8 Responses to “What’s the point?”

  1. Matthew Says:

    If I had $186K for a car I would spend $150K on something worthwhile such as http://www.missionaryventures.org, a group with whom I go on medical trips.

    Then I would buy a nice Honda or something like than and put the remainder in the bank to pay for gas as it seems the price would go up.

    Who could possibly need a $186K car? I’m sure it is nice, but even I can’t be a conspicuous consumer.

    Who am I kidding I’d buy a house in the Yucatan and retire if I had a spare $186K floating around. ( http://www.mexintl.com/)

  2. walt Says:

    Yeah, if I could only learn Spanish, we might be thinking about houses in Baja–around Loreto, most likely. (I’ve tried, several times, but for some reason I’m resolutely monolingual except for computer languages. Really stupid for a Californian, I know. And sure didn’t help my GPA in college!)

    Heck, around here, $186K would buy…well, it would make a nice 18% to 20% down payment on a modest house in our neighborhood. Maybe 25%, for a fixer-upper.

  3. Christina Pikas Says:

    Can you tell from your server logs or statistics what google searches are getting to your blog? I get many for famous singers :) It’s sometimes pretty interesting to see how people are getting to your blog.

  4. walt Says:

    I’m pretty sure I can (but I only look at the Urchin figures from home), but I really haven’t spent much time on them. I continue to be bemused by the pure number of visitors–but then, a look at links suggests that some “visitors” are just spam link sites. Why they’d bother with this little site is beyond me.

  5. Brad K. Says:

    Walt, I think the answer to why non-librarians enjoy your blog, is your personality. You seem to be a sincere, polite host. You make the visits fun and informative.

    And for those of us that read, there are times you shed a bit of light about books.

    For myself, thanks.

    Brad K.

  6. walt Says:

    Books! I should talk about books! (I read–a lot–but lately it’s more likely to be magazines and printouts. Sigh. I’d like to get back to the book-a-week habit. Maybe soon. Maybe not.)
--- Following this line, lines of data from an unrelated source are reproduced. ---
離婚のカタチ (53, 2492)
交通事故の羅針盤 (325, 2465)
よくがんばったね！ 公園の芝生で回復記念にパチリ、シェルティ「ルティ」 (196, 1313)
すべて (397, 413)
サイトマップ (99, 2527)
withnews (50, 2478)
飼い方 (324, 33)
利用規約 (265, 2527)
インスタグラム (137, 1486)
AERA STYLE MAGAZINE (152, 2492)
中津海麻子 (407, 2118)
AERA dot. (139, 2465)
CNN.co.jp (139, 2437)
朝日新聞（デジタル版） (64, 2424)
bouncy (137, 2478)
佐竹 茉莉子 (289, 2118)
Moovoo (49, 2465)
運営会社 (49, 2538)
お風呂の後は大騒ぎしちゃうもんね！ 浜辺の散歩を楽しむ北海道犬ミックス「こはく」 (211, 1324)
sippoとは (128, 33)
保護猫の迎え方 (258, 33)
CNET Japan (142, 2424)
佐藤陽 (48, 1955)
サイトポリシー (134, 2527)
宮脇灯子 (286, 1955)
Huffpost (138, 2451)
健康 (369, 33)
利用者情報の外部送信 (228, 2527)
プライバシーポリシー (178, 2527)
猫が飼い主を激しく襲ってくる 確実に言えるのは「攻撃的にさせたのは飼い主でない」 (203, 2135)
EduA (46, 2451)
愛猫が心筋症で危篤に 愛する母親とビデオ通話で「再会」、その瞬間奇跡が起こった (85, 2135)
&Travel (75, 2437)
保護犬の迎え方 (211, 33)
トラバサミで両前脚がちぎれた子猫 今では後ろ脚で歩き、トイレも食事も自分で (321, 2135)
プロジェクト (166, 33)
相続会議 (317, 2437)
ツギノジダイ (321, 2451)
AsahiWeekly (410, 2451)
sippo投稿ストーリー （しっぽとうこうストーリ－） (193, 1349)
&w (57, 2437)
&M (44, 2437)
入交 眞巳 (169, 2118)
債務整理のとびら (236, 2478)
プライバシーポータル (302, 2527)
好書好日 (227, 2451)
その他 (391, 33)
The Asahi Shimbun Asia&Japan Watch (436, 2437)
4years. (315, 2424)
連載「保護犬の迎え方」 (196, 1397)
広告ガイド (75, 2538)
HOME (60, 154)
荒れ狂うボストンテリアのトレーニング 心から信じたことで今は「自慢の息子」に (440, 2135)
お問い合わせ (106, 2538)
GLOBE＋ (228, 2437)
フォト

    Thanks for the kind words. As anyone who’s met me can verify, what you see here is what you’d get: I’ve never been good at assuming personae.

    Oh, Christina, I just looked at Urchin. 1,682 search terms in the first 16 days of July (!), of which the first makes little sense (“subnotebooks”), but the next 8 are all reasonable. After that it just gets strange…

  7. Alane Says:

    I confess I drive a Mercedes although it’s a more modest model that was 1/4 of the cost of the CL65 five and a half years ago. I learned to drive a stick in a Mercedes, my dad rallied in a Mercedes and he drove that same 1980 diesel from Ontario, Canada to Panama when he retired there a few years ago. It has over a million kilometres on it. So, a Mercedes may cost more (or a lot more) than many cars but a loved one will last well beyond the lifespan of most ordinary cars. And that keeps them out of landfills.

  8. walt Says:

    Alane,

    More power to you. My other friends who drive Mercedes also love them. Your evidence is real testimony that, with appropriate care, a Mercedes can last “forever,” or close enough. Which, as you point out, is a very good thing.

    I was never arguing against Mercedes–not even the CL65. I was arguing against absurd statements.